TEXT TO READ:
begin

When a full-blown investigation into Benghazi just isn't worth it.
Yesterday, US Ambassador to the UN Susan Rice withdrew herself from consideration to be the next Secretary of State. In a letter to the president obtained by NBC News, Rice contended that her nomination process "would be lengthy, disruptive and costly--to you and to our most pressing national and international priorities," she wrote. "The tradeoff is simply not worth it to our country." Later in the letter she aimed an obvious jab at Republicans who opposed her nomination. "The position of Secretary of State should never be politicized," she contended.
Yet it was Rice who put herself in the position to bear the brunt of GOP criticism regarding the debate in Benghazi. Five days after the attack, Rice appeared on five Sunday talk shows peddling the administration's initial lie that the murder of ambassador Christopher Stevens and three other Americans was the result of a spontaneous demonstration precipitated by the "Innocence of Muslims" video. “What happened in Benghazi was in fact initially a spontaneous reaction to what had just transpired hours before in Cairo, almost a copycat of the demonstrations against our facility in Cairo, which were prompted, of course, by the video,” Rice said on NBC’s “Meet the Press.”
When that story fell apart, Rice contended that she had relied on the best information immediately following the attack, provided to her by the intelligence community. “I relied solely and squarely on the information provided to me by the intelligence community. I made clear that the information was preliminary and that our investigations would give us the definitive answers,” she said on November 21 at the United Nations.

end

TASK INSTRUCTIONS:
• a. How would you condense the paragraph beginning "When that story fell apart" in the article on Susan Rice and Benghazi into three bullet points that keep its main facts?
• b. Write the paragraph that comes next in the article on Susan Rice and Benghazi, following on from its final sentence.

DATA LISTING:

begin

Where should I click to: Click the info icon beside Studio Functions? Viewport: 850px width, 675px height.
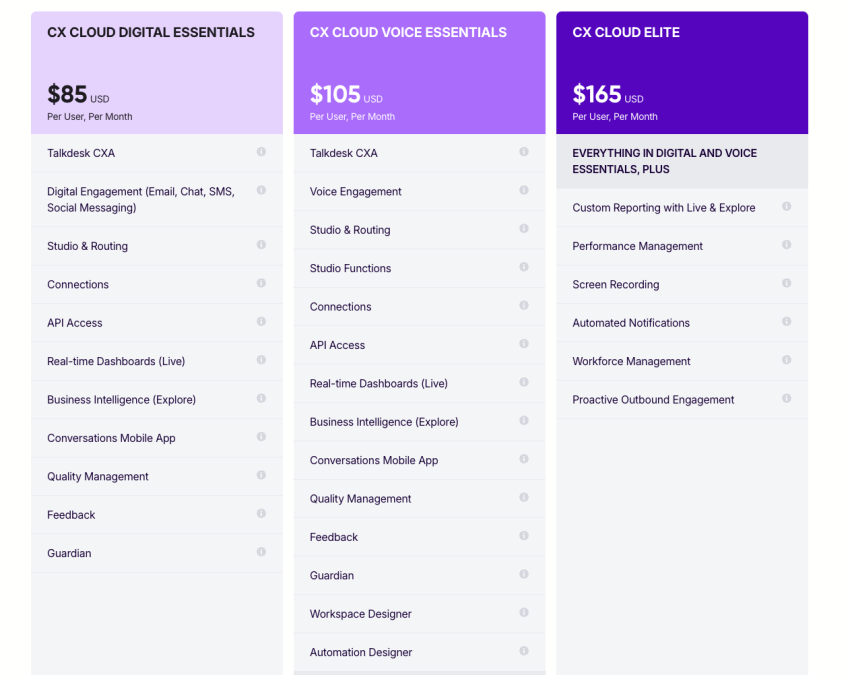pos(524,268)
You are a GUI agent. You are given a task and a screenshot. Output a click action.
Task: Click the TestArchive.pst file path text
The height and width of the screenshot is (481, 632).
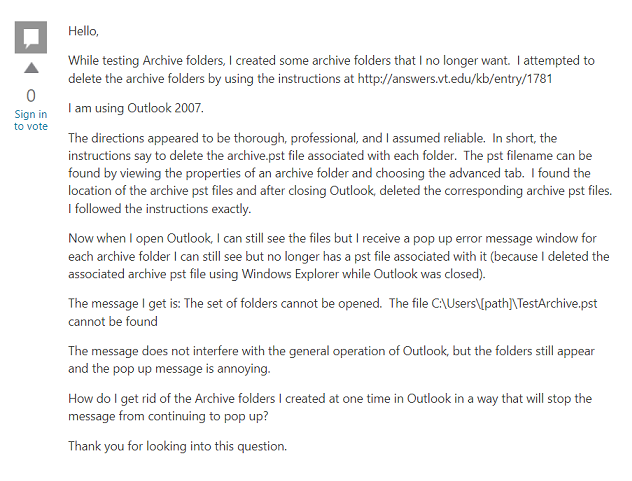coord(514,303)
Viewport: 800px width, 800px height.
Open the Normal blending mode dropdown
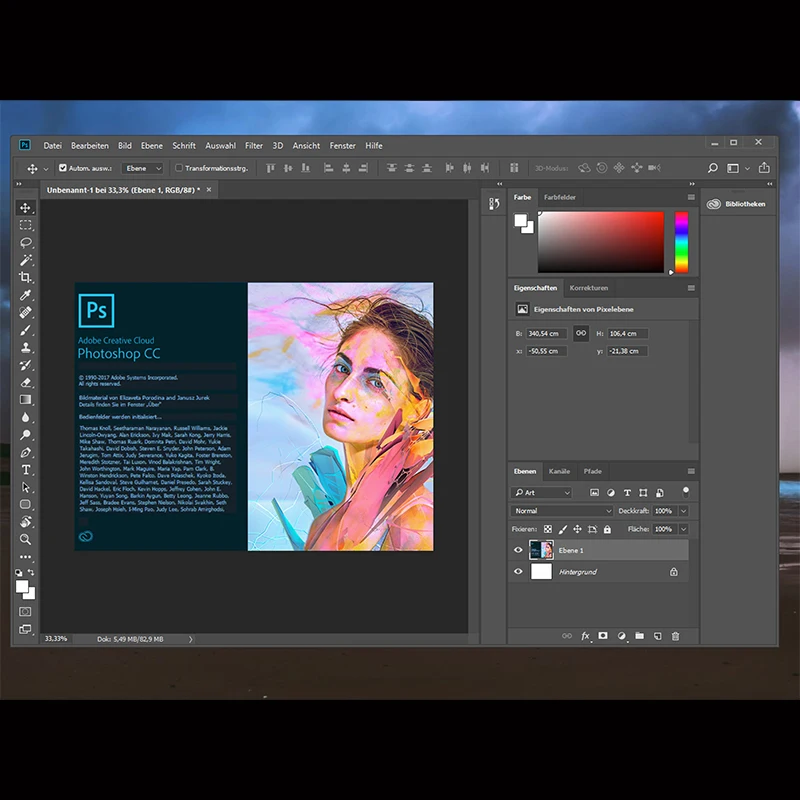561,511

end
begin

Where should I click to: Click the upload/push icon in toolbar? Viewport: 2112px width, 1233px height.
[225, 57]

end

THE ANSWERS:
• a.
- After the account of a spontaneous demonstration fell apart, Rice said she had relied on the best information available right after the attack, which the intelligence community gave her.
- On November 21 at the United Nations, she said she had relied "solely and squarely" on that information.
- She added that she had made clear the information was preliminary and that investigations would give the definitive answers.

• b.
By then Rice had already incurred the wrath of Republican Senators John McCain (R-AZ), Lindsey Graham (R-SC), and Kelly Ayotte (R-NH). On November 14, they promised a Watergate-style investigation of Benghazi, and pledged to block her nomination, if Obama chose her to succeed Hillary Clinton. On the same day, the president angrily defended Rice against her critics. "If Senator McCain and Senator Graham and others want to go after somebody, they should go after me. And I’m happy to have that discussion with them. But for them to go after the U.N. ambassador, who had nothing to do with Benghazi and was simply making a presentation based on intelligence that she had received and to besmirch her reputation is outrageous." That statement engendered an obvious question: if Rice had nothing to do with Benghazi, why was she the point person sent out to explain it to the American public? (An answer has not been forthcoming).
Other Democrats hopped on board, attempting to characterize all criticism of Rice as racist and sexist. "All of the things they have disliked about things that have gone on in the administration, they have never called a male unqualified, not bright, not trustworthy," said Rep. Marcia Fudge (D-OH) the next chairwoman of the Congressional Black Caucus. "There is a clear sexism and racism that goes with these comments being made by unfortunately Sen. McCain and others."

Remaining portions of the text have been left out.